Chip as a session index

We may use chip to track individual subjects through an identifier. The identifier may be an integer, string or even a union type if you only need few records.

This pattern would be a way of re-defining chip as an indexed store:

import chip
import gleam/erlang/process
import gleam/otp/actor
import gleam/otp/supervisor

pub type Store(message) =
  chip.Registry(message, Int)

pub type Id =
  Int

pub fn start() -> Result(Store(message), actor.StartError) {
  chip.start(chip.Unnamed)
}

pub fn childspec() {
  supervisor.worker(fn(_index) { start() })
}

pub fn index(store: Store(message), id: Id, subject: process.Subject(message)) {
  chip.register(store, id, subject)
}

pub fn get(store: Store(message), id: Id) {
  case chip.members(store, id, 50) {
    [] -> Error(Nil)
    [subject] -> Ok(subject)
    [_, ..] -> panic as "Shouldn't insert more than 1 subject."
  }
}

It may be used to retrieve information from out of bound subjects. For example, in a web app we may add the registry as part of our app context:

import artifacts/game.{DrawCard}
import artifacts/store

pub fn main() {
  let assert Ok(sessions) = store.start()
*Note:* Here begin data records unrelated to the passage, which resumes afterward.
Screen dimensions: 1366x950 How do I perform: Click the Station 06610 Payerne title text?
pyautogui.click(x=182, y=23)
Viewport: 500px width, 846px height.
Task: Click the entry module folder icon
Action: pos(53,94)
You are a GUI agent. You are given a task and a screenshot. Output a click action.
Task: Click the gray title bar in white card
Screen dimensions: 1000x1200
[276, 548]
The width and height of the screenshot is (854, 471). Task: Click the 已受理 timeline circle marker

  let assert Ok(session_1) = game.start(DrawCard)
  let assert Ok(session_2) = game.start(DrawCard)
  let assert Ok(session_3) = game.start(DrawCard)
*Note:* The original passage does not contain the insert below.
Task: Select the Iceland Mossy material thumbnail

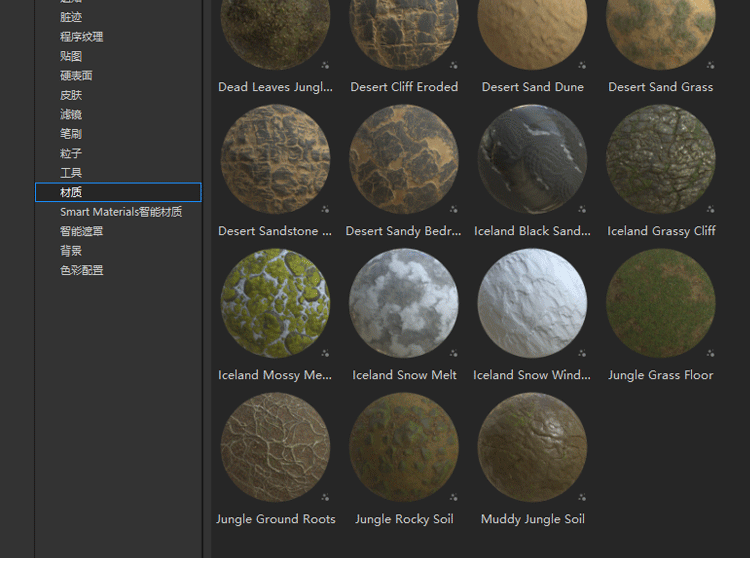Action: (x=275, y=303)
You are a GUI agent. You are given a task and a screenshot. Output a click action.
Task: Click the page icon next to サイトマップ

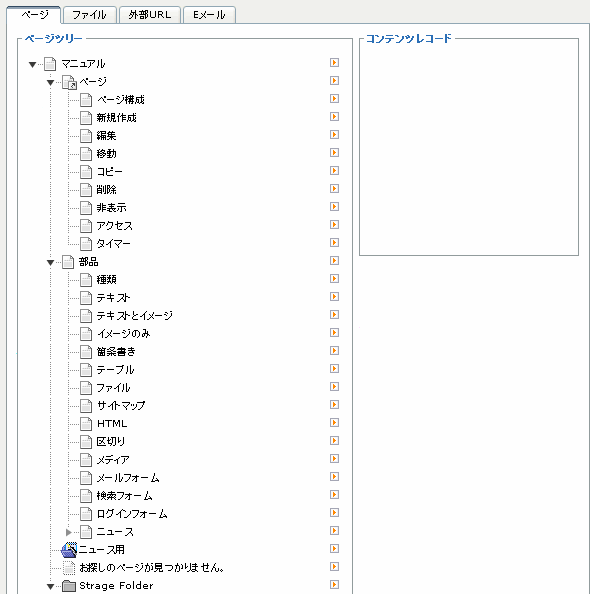[x=86, y=406]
  store.index(sessions, 1, session_1)
  store.index(sessions, 2, session_2)
  store.index(sessions, 3, session_3)

  router(sessions, "/resource/", 2)
}

fn router(sessions, url, id) {
  case url, id {
    "/resource/", id -> render_resource(sessions, id)
    _other, _id -> render_error()
  }
}

fn render_resource(sessions, id) {
  case store.get(sessions, id) {
    Ok(session) -> game.current(session)
    Error(Nil) -> render_error()
  }
}

fn render_error() {
  "Print Error"
}

Of course, if our sessions die we can no longer reference them through the index. For process restart strategies check the supervision guideline.